Dave Hopper pointed out at the Big Meeting that every year the Gala is increasingly getting financially attacked by the authorities, and he said the DMA is in a very, very difficult situation to keep it going. But he hailed the support of the Friends of the Durham Miners Gala and the trade unions who have supported the gala through thick and thin, and will no doubt continue their support as long as there is a Gala in Durham. He assured those that took part that whilst there had been some speculation in the press, "We will be back next year - that's a certainty!"

2015:

"Despite all the attempts by the Tory press and media to write us out of history, we are still here in massive numbers to celebrate our community spirit and carry our socialist message on behalf of the working class."

"Capitalism has failed the people. The banking system was brought to its knees by the relentless drive to extort profit from the efforts of working people and now the bankers continue their parasitic activity while the poorest are made to pay.

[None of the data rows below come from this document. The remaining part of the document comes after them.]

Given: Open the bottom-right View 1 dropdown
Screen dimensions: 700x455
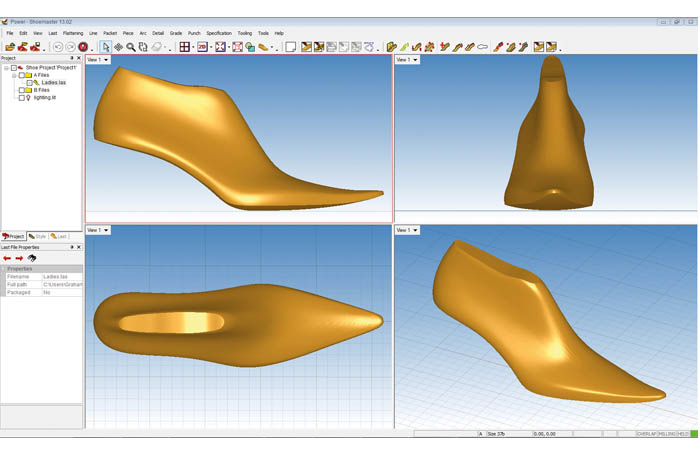Looking at the screenshot, I should tap(407, 230).
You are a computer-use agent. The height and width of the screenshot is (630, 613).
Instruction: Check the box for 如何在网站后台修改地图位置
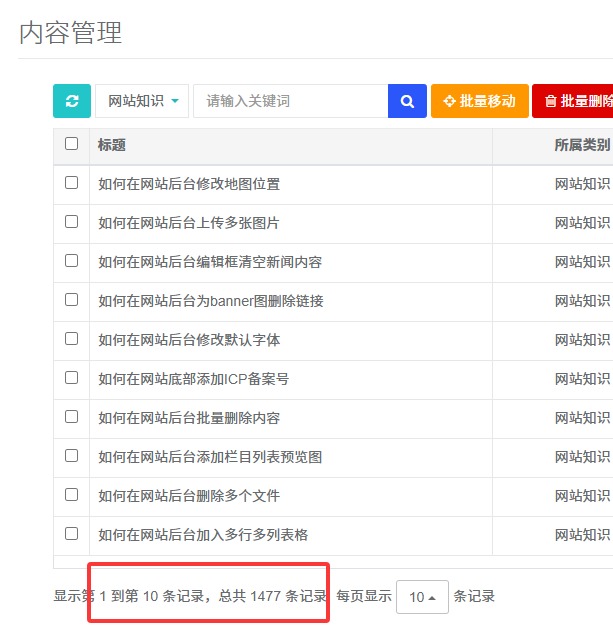[71, 183]
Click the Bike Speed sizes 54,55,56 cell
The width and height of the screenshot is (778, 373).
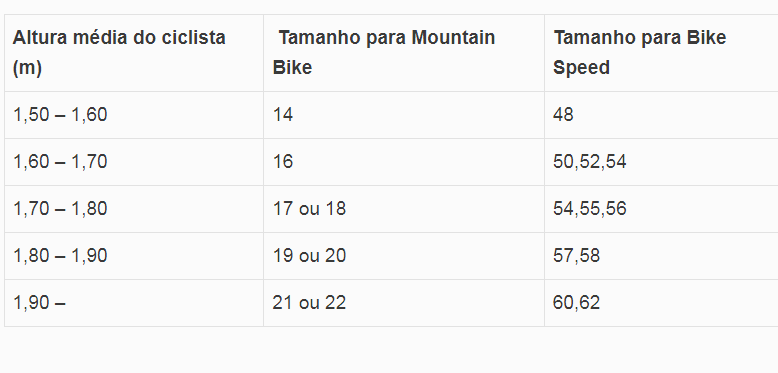(661, 209)
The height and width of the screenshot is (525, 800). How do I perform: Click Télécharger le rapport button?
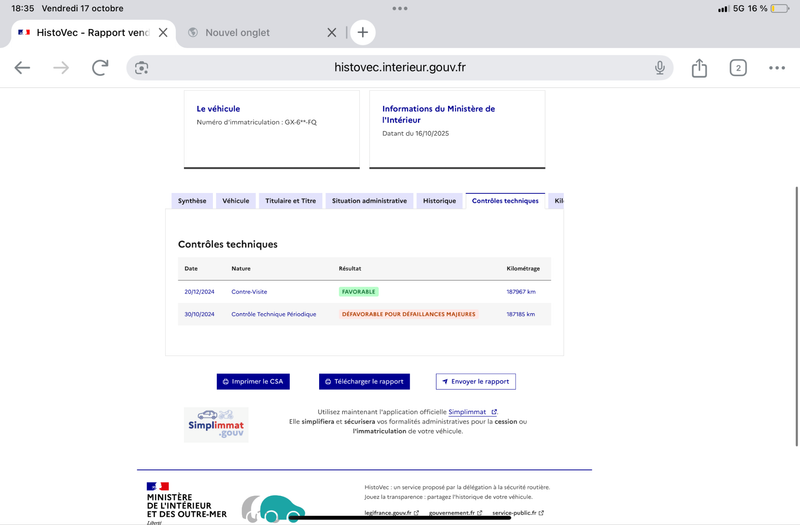(365, 381)
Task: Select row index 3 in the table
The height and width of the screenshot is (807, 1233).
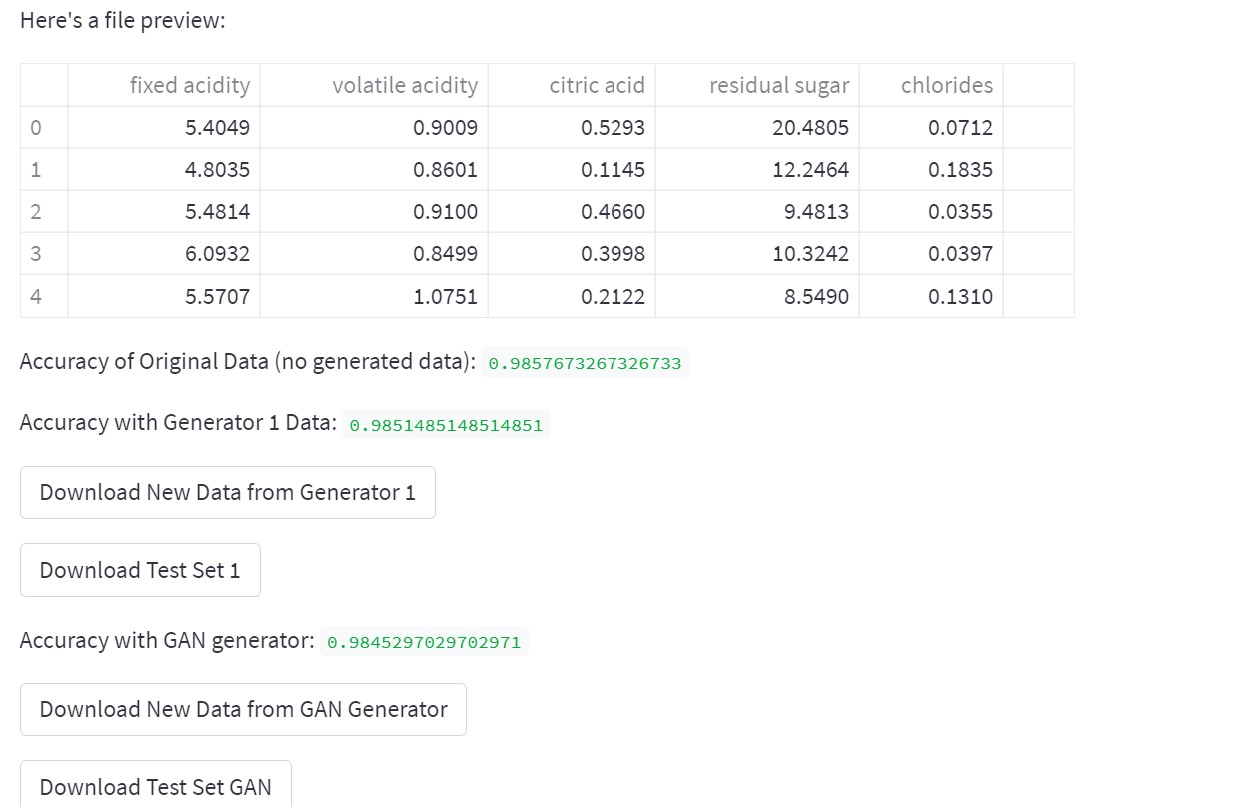Action: pos(37,254)
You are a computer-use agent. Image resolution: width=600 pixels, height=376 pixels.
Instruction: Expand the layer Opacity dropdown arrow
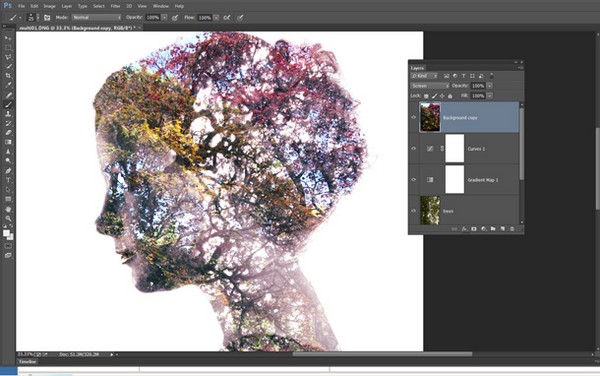point(490,86)
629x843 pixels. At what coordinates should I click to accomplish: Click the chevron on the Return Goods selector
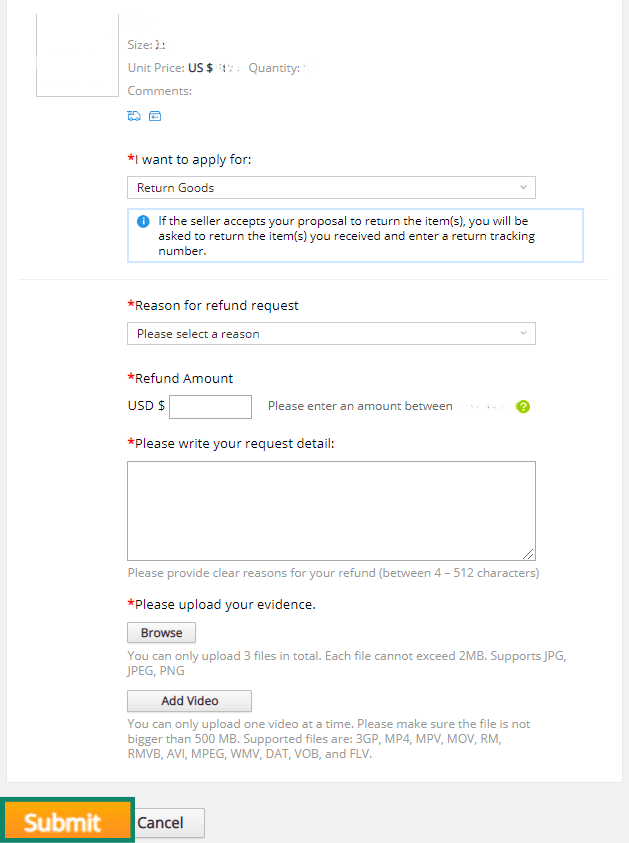(x=523, y=187)
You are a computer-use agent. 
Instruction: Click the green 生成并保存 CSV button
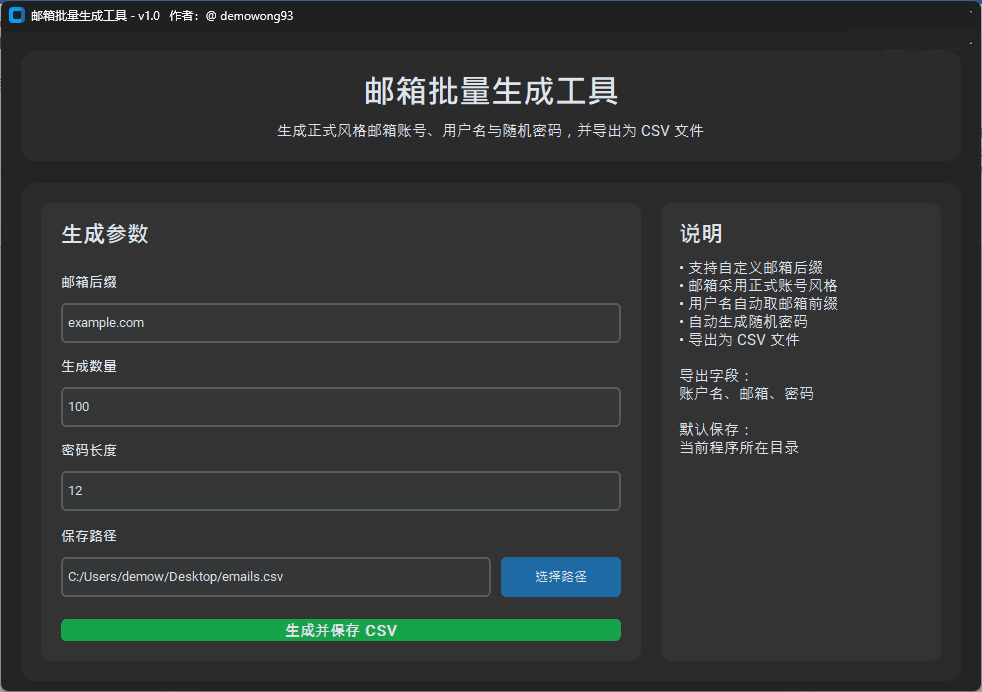point(340,630)
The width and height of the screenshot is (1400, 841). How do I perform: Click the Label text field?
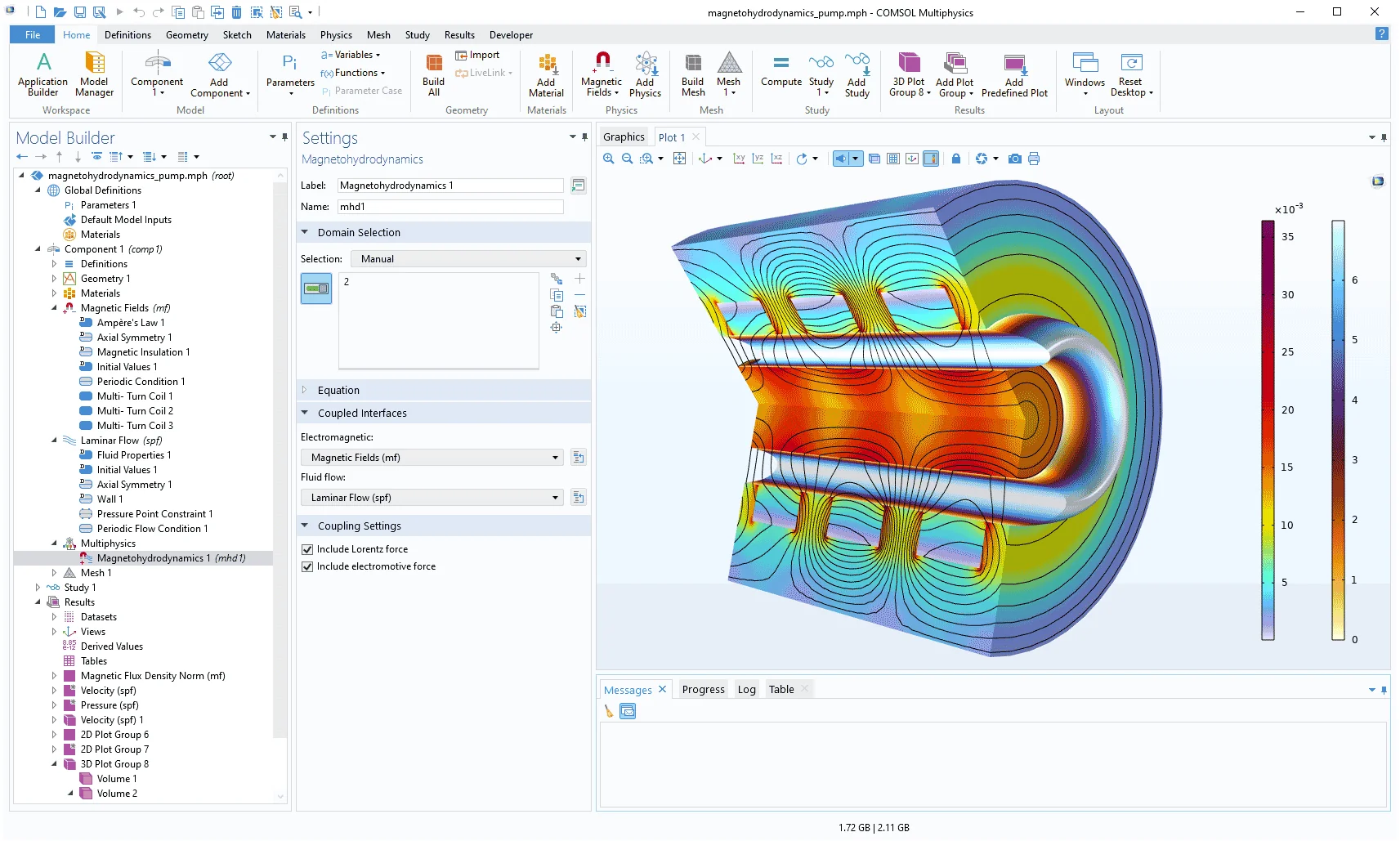tap(450, 186)
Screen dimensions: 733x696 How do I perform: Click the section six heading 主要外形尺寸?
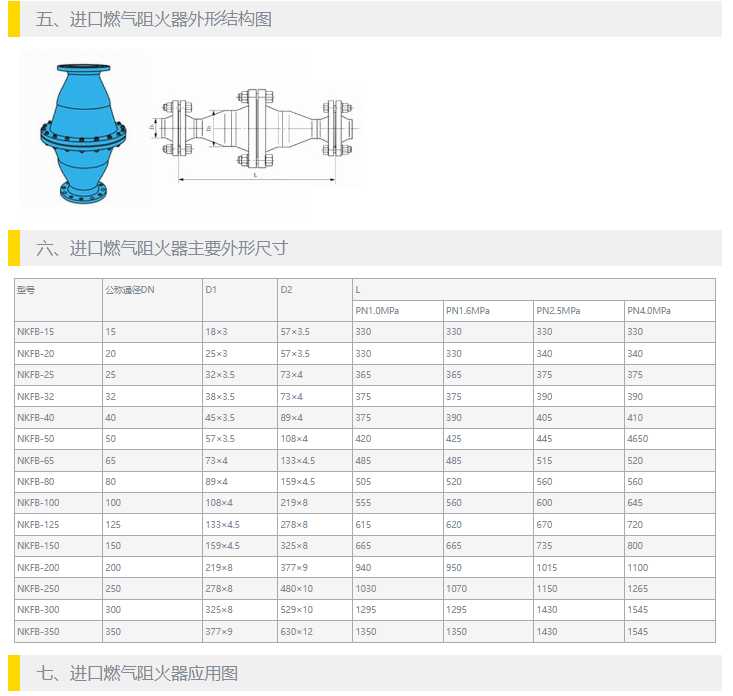coord(162,248)
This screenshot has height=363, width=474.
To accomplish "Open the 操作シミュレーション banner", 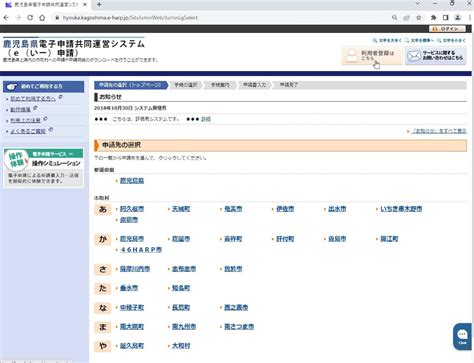I will tap(43, 168).
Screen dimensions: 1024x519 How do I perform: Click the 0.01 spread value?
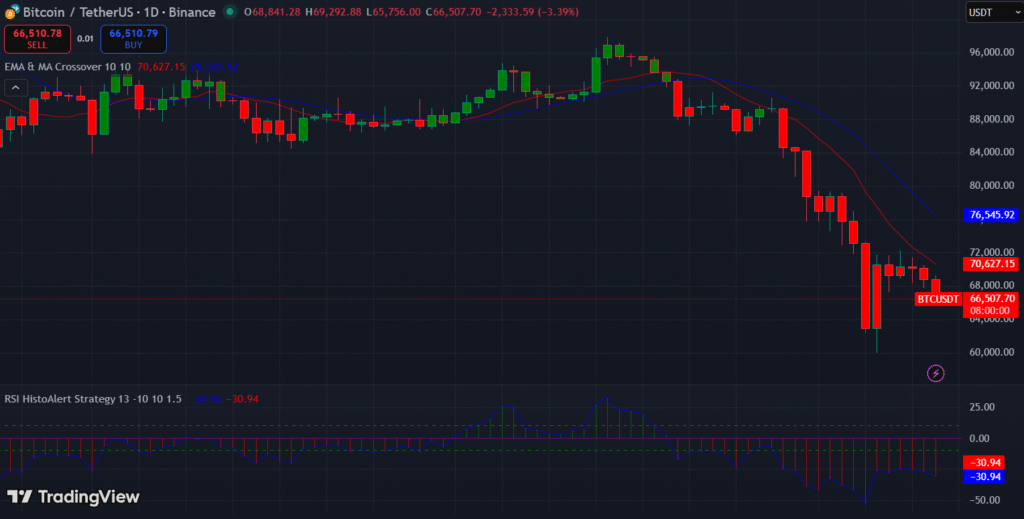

"Politicians of all parties are all talking about aspirations as if aspirations are exclusive to the middle class. The subtext, of course, is the daft idea that the lower classes have no aspirations and are content to live off benefits. But we all have aspirations. Aspirations to live in an equal society where there is adequate social housing, schools and healthcare for everyone and where the sick and disabled are looked after and those who are unemployed are treated with dignity.

"Capitalism has proved incapable of providing such a society, so surely we must start with the aspiration to create a socialist society and demonstrate to the 15 million who did not vote in this election that there is an alternative to the career politicians.

"It is not going to be easy but they have drawn the battle lines. We have to resist these attacks on the weakest in our society and give our youth an opportunity in life. So let's start the fight back at today's Gala."

On the Trade Union Bill (now an Act): "How can a government elected by a tiny percentage of the electorate demand that a trade union ballot can only be valid if a certain percentage of people vote. It is even more hypocritical when we consider that in Parliament there are no secret ballots and no requirement for a certain percentage of MPs to vote."